[T]he gods concealed themselves in lying shapes-- Jupiter became a ram, leader of the flock, ...Apollo became a raven, Dionysus a goat, Diana, a cat, Juno a snow-white cow, Venus lurks in a fish, Mercury is a winged ibis....
Change, though, does not mean a necessary intent to deceive. Change, that which surrounds and pervades us all the time, is the edge that fascinates Ovid, and in his masterpiece, the Metamorphoses, he seeks, not to solve the question of why there is change, but to point his reader in the direction of seeing this mutability and mixing for themselves. Now it may seem that the changes from the times of Ovid, to that of a culture informed by a scientific world view, would have resolved the necessity to demonstrate transformation. Do we not know that vegetables eaten change into nutrients the body can utilize? And yet, it is conceivable that Ovid reaches beyond the scientist in insisting on the universality and actuality of the changing of our world and ourselves therein.
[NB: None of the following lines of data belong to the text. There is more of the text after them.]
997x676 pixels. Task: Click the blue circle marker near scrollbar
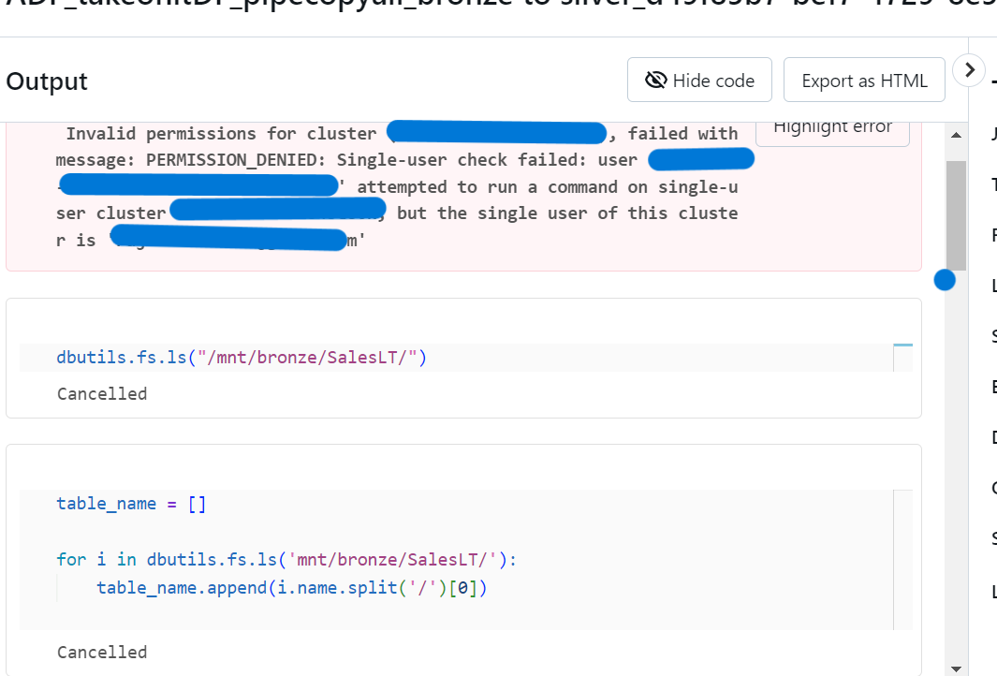(945, 280)
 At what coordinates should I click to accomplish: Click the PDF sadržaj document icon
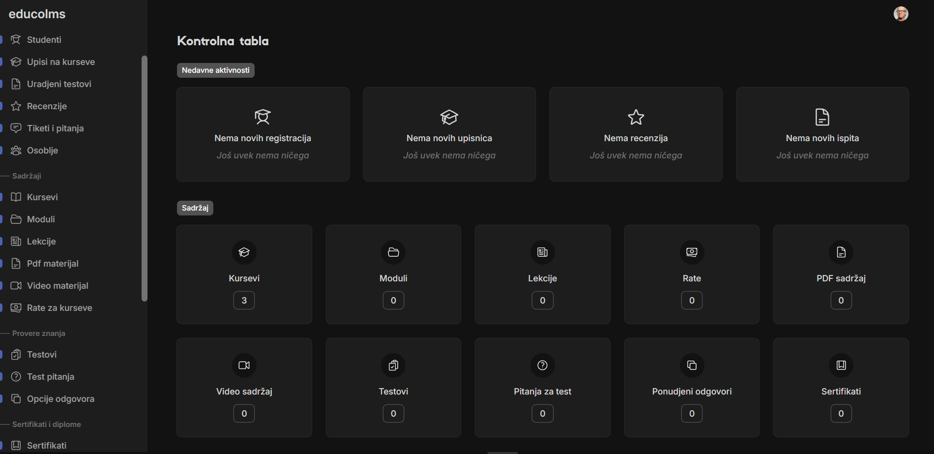coord(841,252)
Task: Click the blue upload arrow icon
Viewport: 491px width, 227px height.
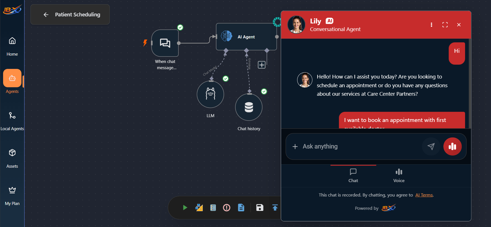Action: point(275,208)
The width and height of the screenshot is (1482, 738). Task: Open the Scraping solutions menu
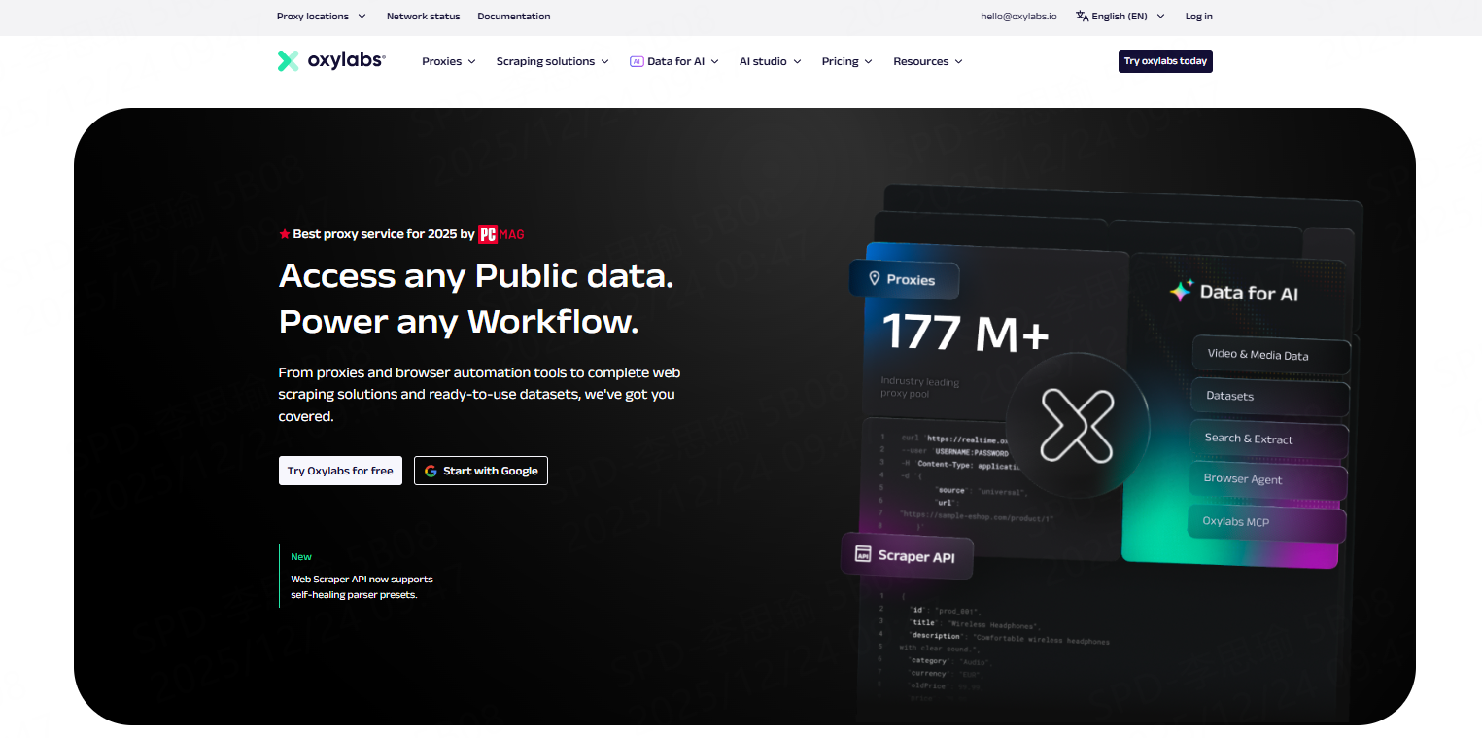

In the words of Jane Alison, contributor to the OUP Blog, "The extraordinariness of living-change: this would be the life-breath of Ovid’s great Metamorphoses. " Such a spirit does not typify modernity.
One change with which Ovid (whose dates are March 20, 43 BCE to 17 or 18 CE), was not happy: his exile to the outskirts of civilization and empire: to a spot somewhat south of the Crimea. He spent the last decade of his life separated from the values and scenes he loved.